[Stored data entries]

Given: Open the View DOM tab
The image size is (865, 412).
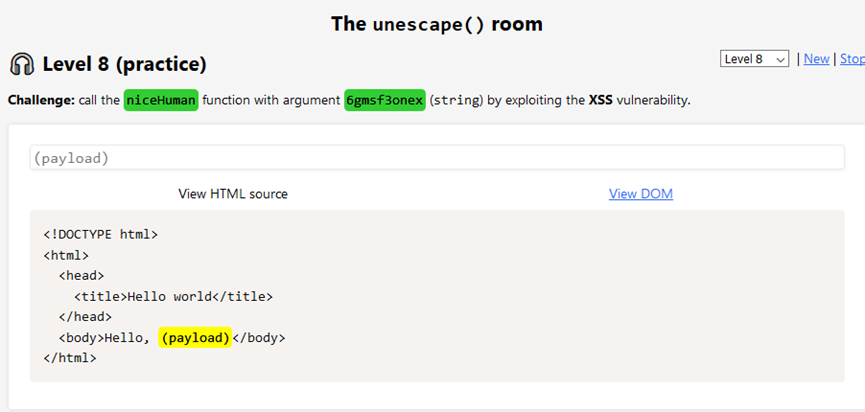Looking at the screenshot, I should point(640,194).
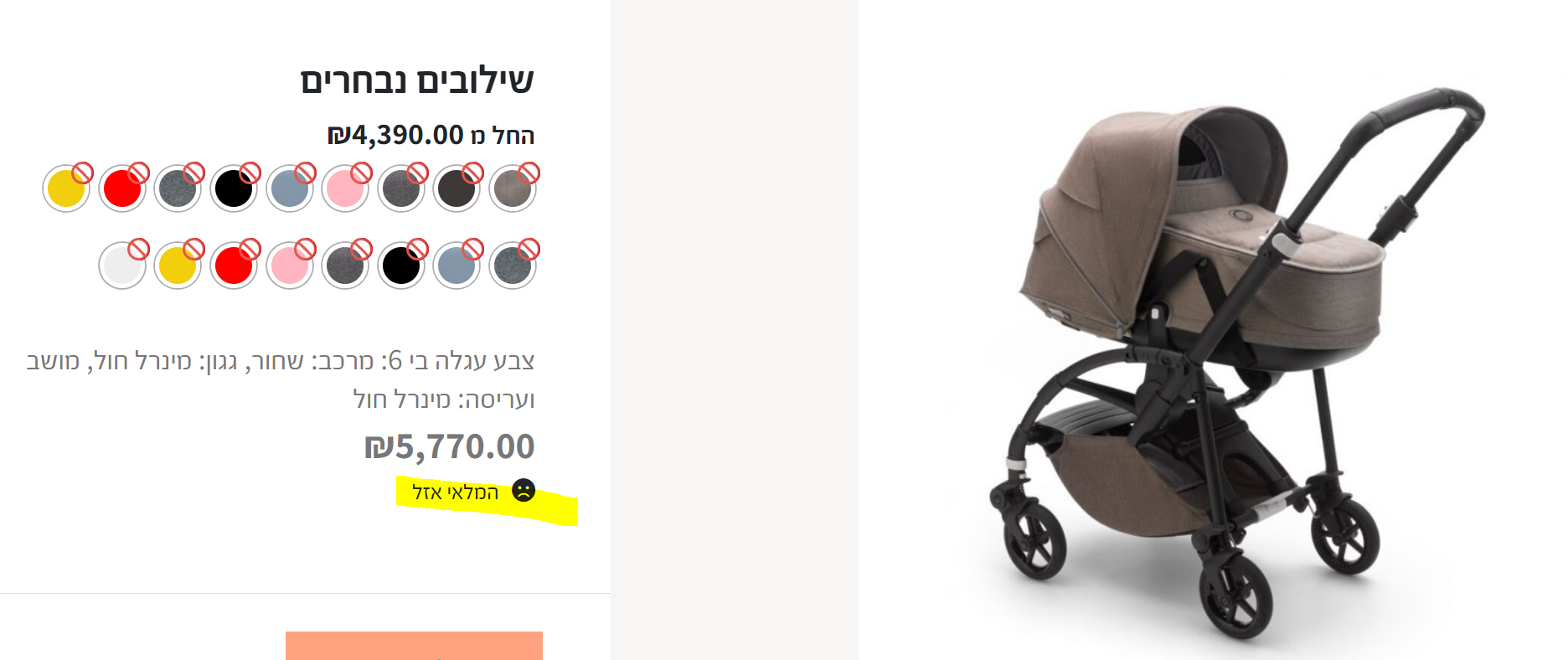
Task: Select the white swatch in the bottom row
Action: [122, 266]
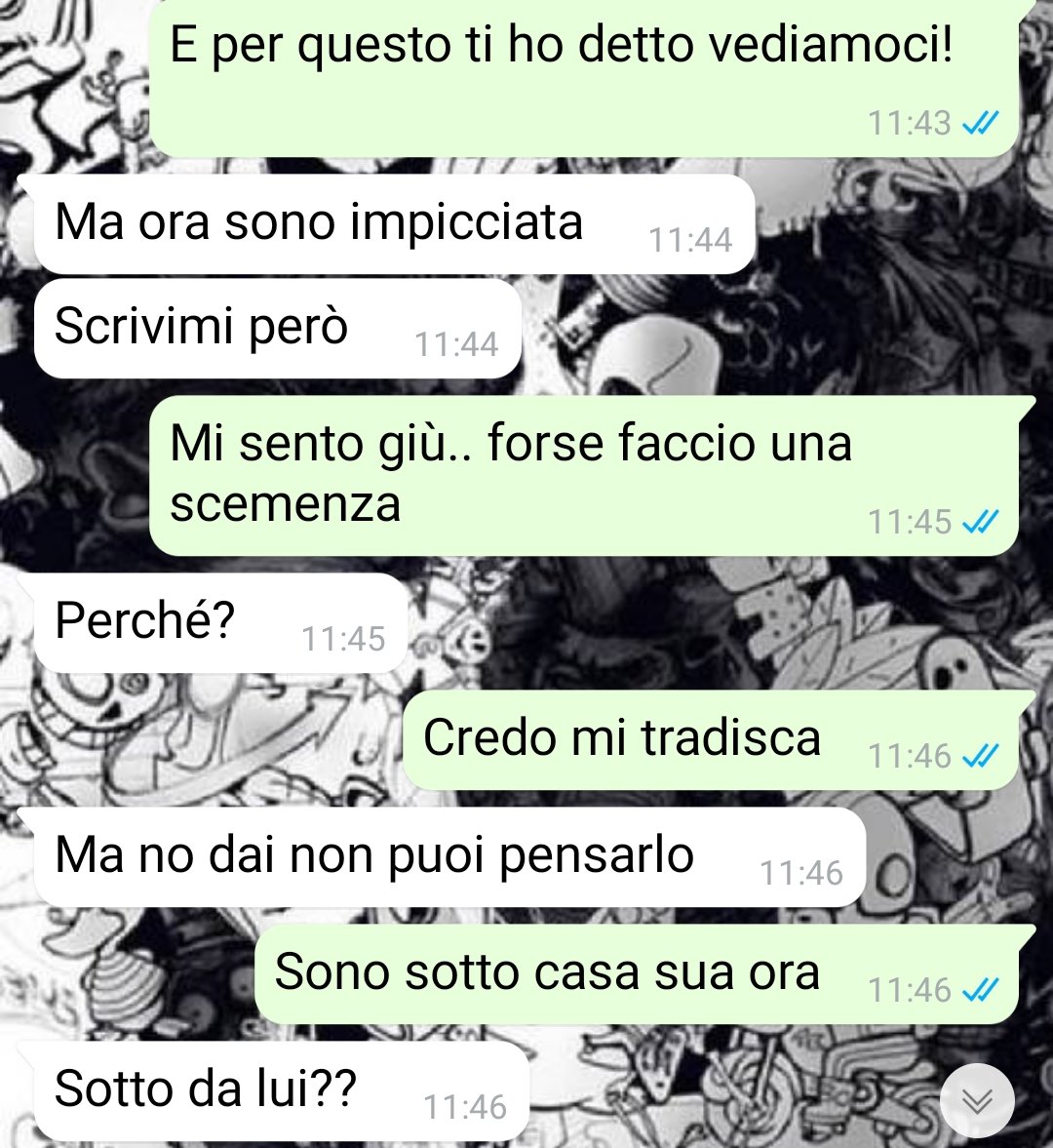This screenshot has width=1053, height=1148.
Task: Click read ticks on 'Sono sotto casa sua ora'
Action: pos(981,991)
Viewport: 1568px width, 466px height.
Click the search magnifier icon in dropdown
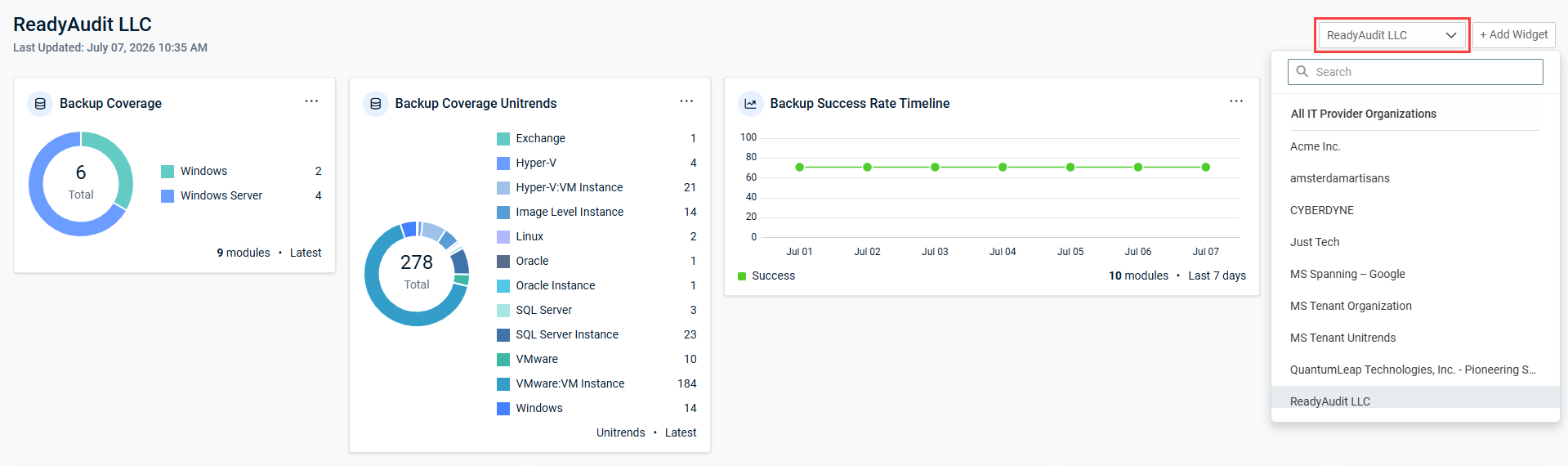pyautogui.click(x=1302, y=72)
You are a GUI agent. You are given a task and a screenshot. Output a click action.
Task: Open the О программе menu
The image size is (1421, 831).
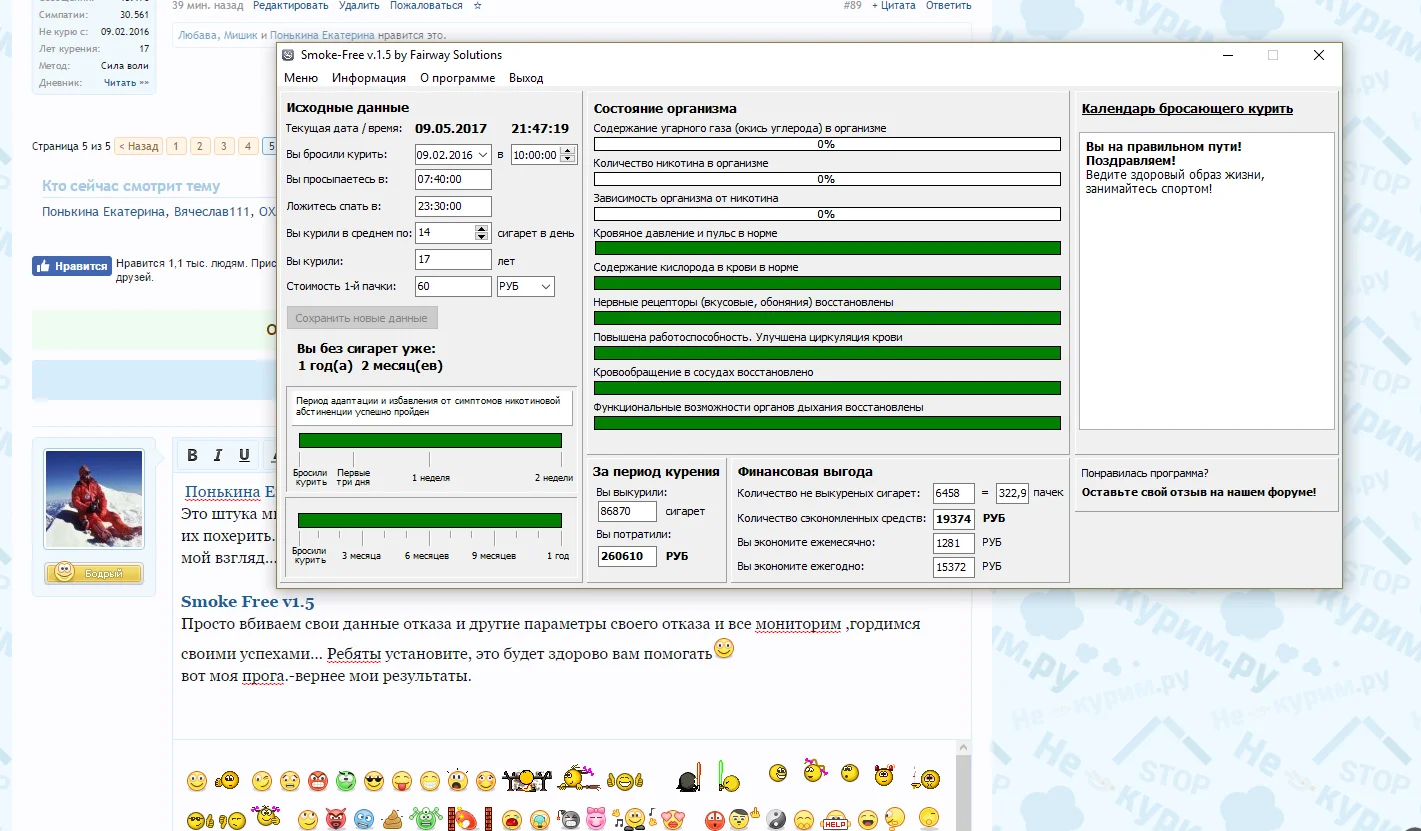(x=457, y=78)
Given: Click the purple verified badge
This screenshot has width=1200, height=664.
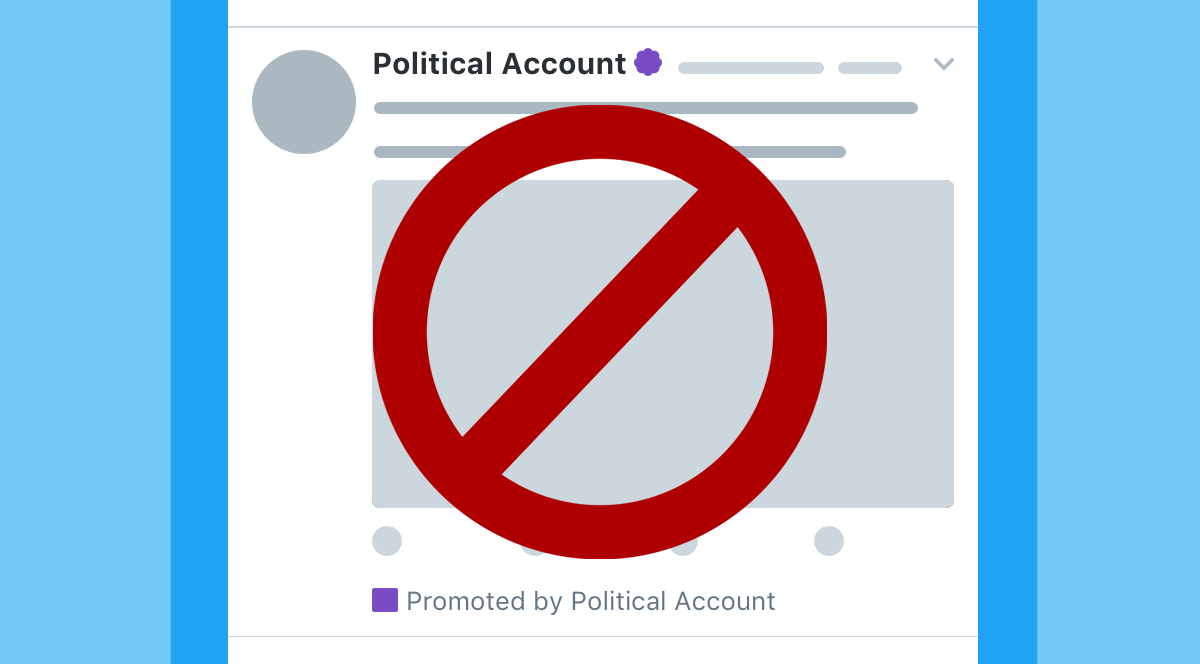Looking at the screenshot, I should pos(648,62).
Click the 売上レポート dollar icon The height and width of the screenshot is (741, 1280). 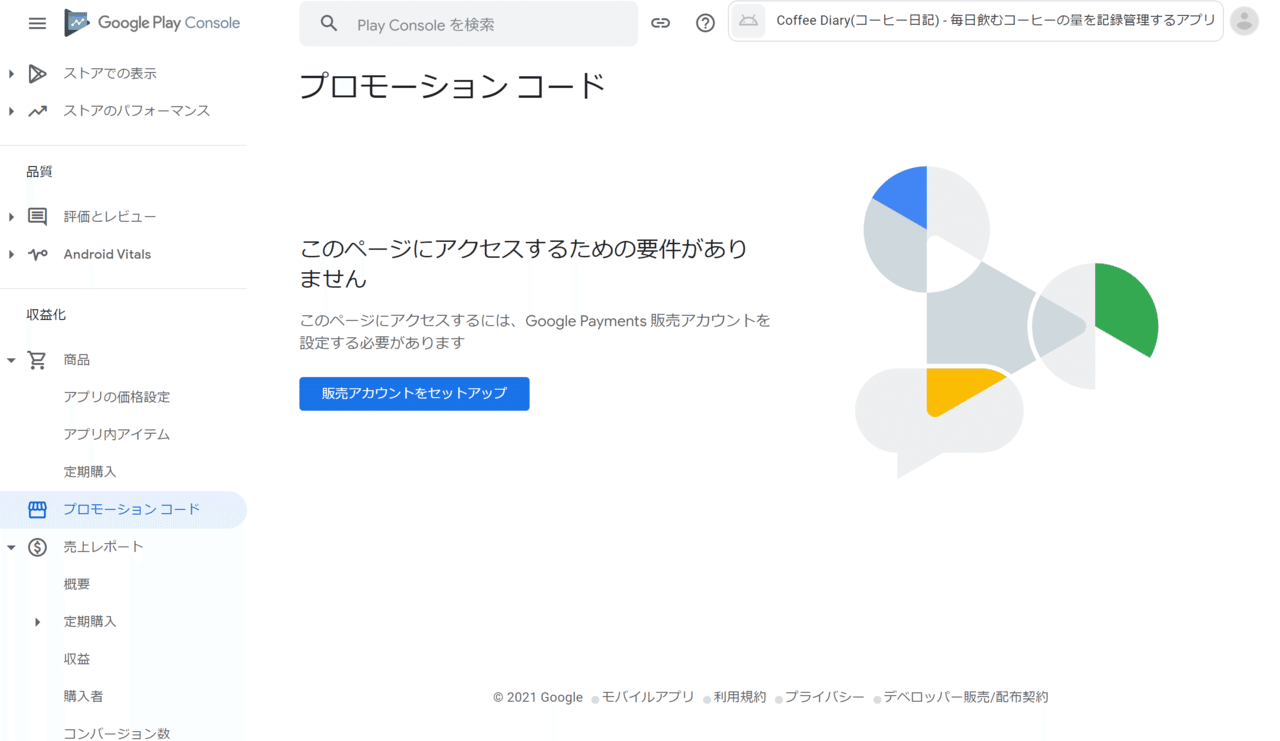[x=37, y=546]
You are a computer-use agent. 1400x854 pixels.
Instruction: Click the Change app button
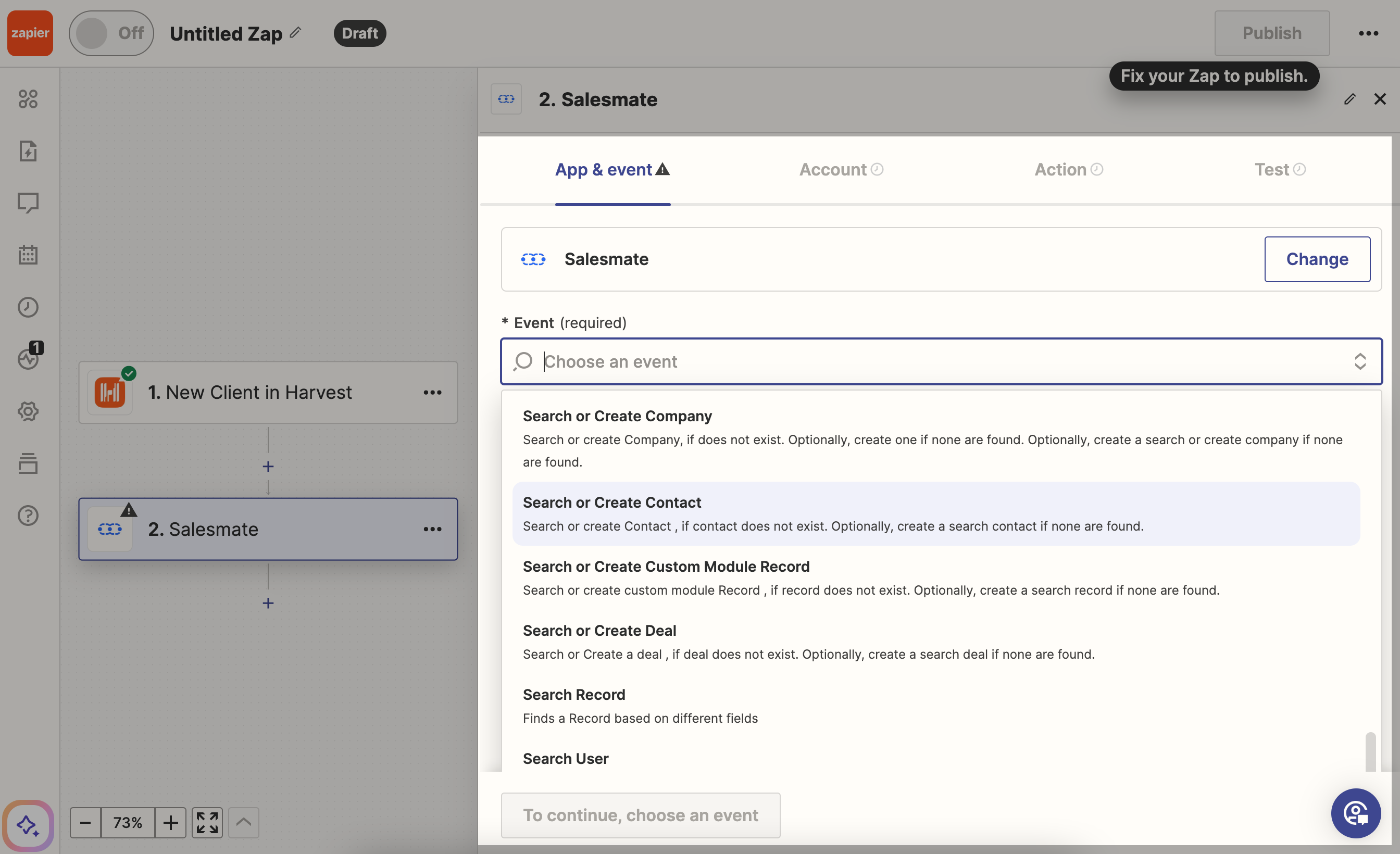pos(1317,259)
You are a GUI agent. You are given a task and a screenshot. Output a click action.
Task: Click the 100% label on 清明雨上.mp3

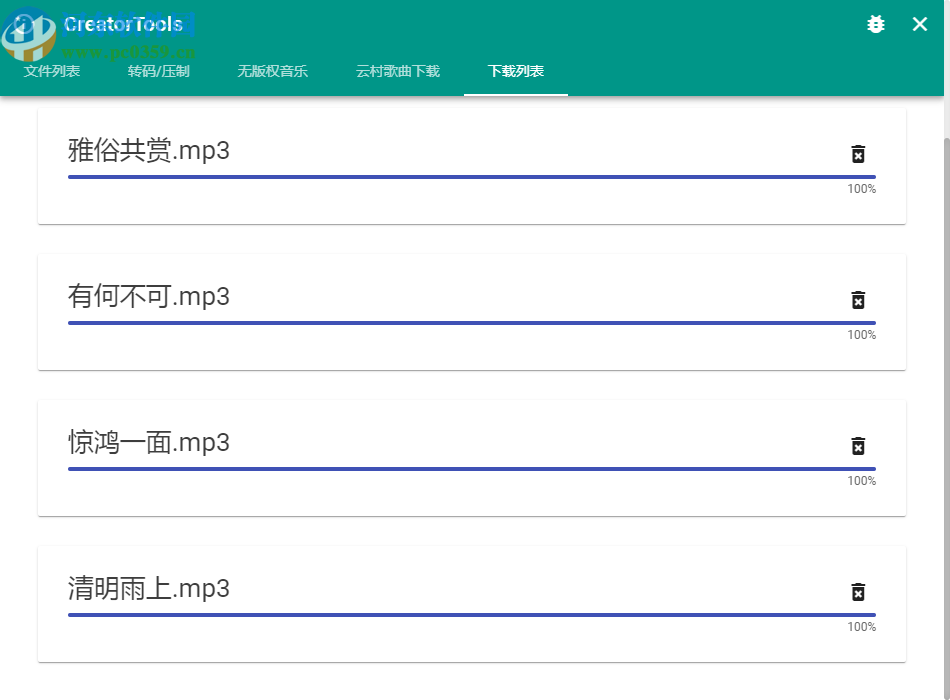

[What you need to do] Please transcribe exactly the lines from the start of the records through the line containing "Given: Click the purple verified badge", leaving the pictures out.

[Finished exercise]
Given: Open the View DOM tab
The image size is (865, 412).
Looking at the screenshot, I should point(640,194).
Task: Select the white swatch in the bottom row
Action: [122, 266]
This screenshot has width=1053, height=1148.
Task: Click read ticks on 'Sono sotto casa sua ora'
Action: pos(981,991)
Viewport: 1568px width, 466px height.
Click the search magnifier icon in dropdown
pyautogui.click(x=1302, y=72)
You are a GUI agent. You are given a task and a screenshot. Output a click action.
Task: Open the О программе menu
The image size is (1421, 831).
(x=457, y=78)
Given: Click the purple verified badge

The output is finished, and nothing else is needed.